(INPUT Opens)

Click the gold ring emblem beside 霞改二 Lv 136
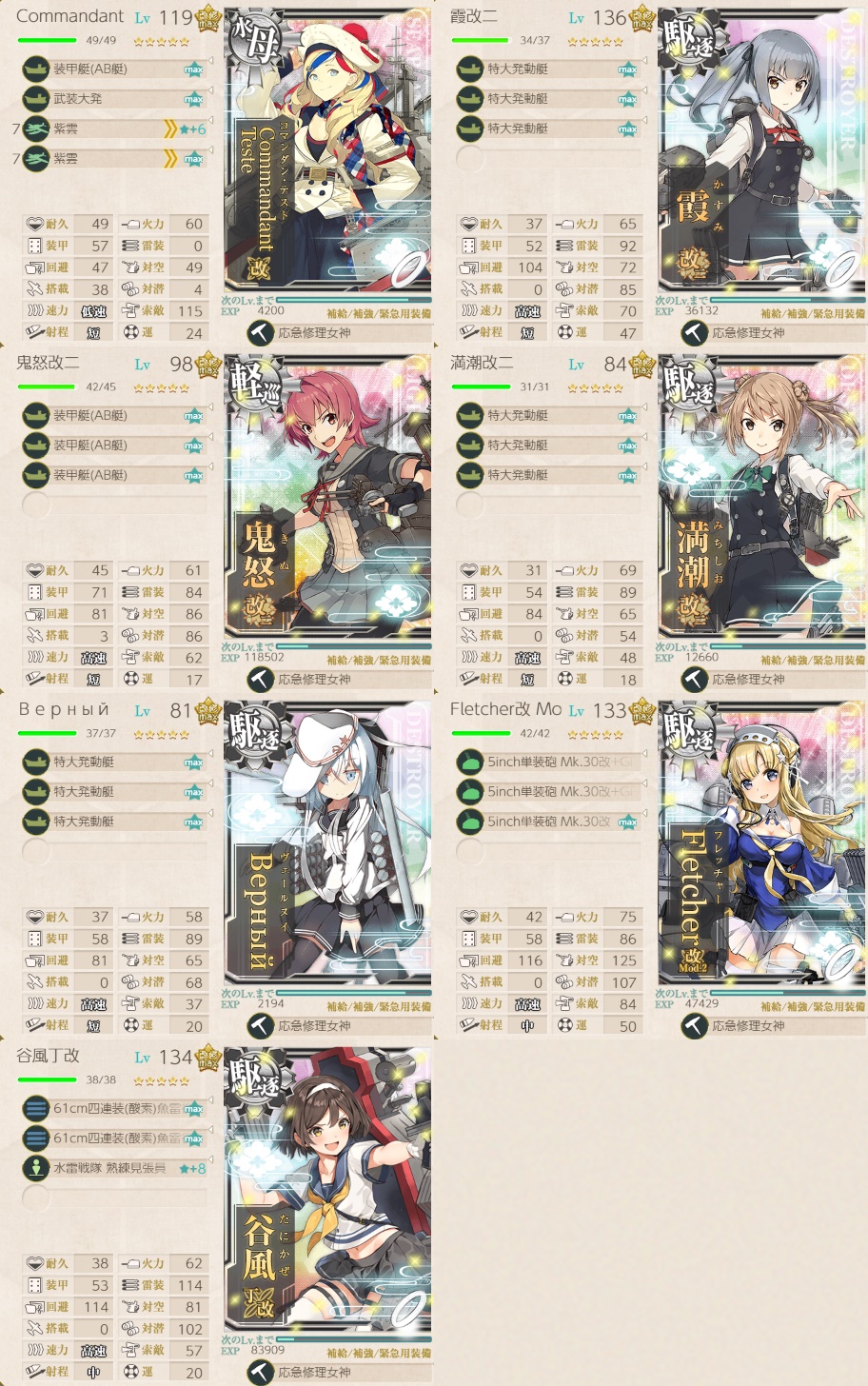Viewport: 868px width, 1386px height. tap(642, 17)
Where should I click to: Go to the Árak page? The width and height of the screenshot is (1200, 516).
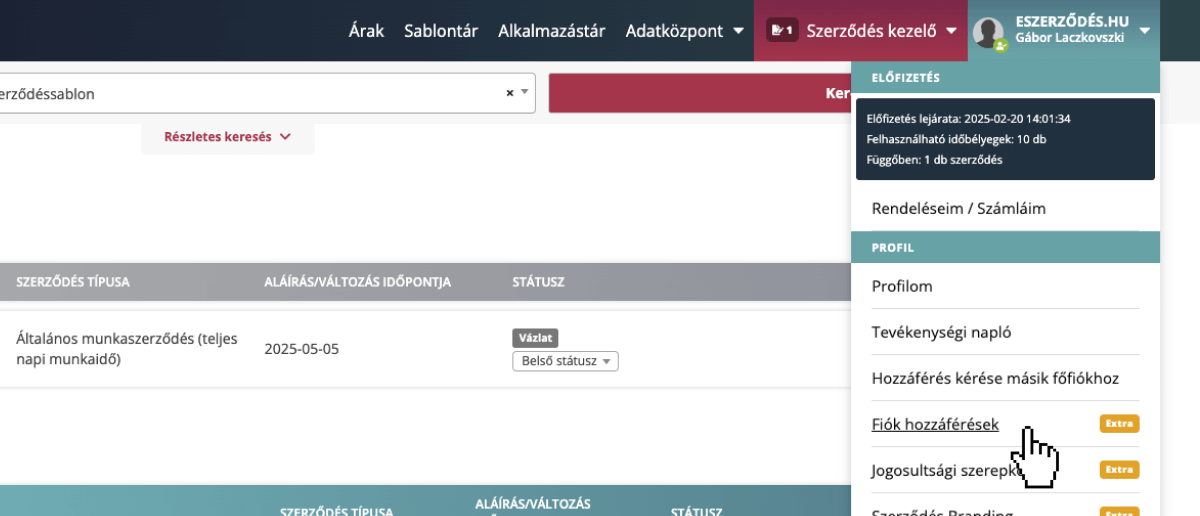click(x=366, y=31)
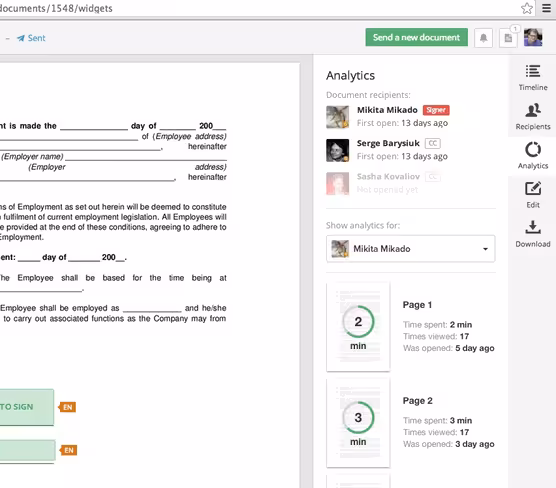The height and width of the screenshot is (488, 556).
Task: Open the browser hamburger menu
Action: pyautogui.click(x=546, y=8)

(INPUT Closes)

Every entry, word for word: repeat it, but skip the images.

Click the gold ring emblem beside 霞改二 Lv 136
Viewport: 868px width, 1386px height. tap(642, 17)
Where should I click to: Go to the Árak page? The width and height of the screenshot is (1200, 516).
click(x=366, y=31)
The height and width of the screenshot is (488, 556).
Task: Open the browser hamburger menu
Action: pyautogui.click(x=546, y=8)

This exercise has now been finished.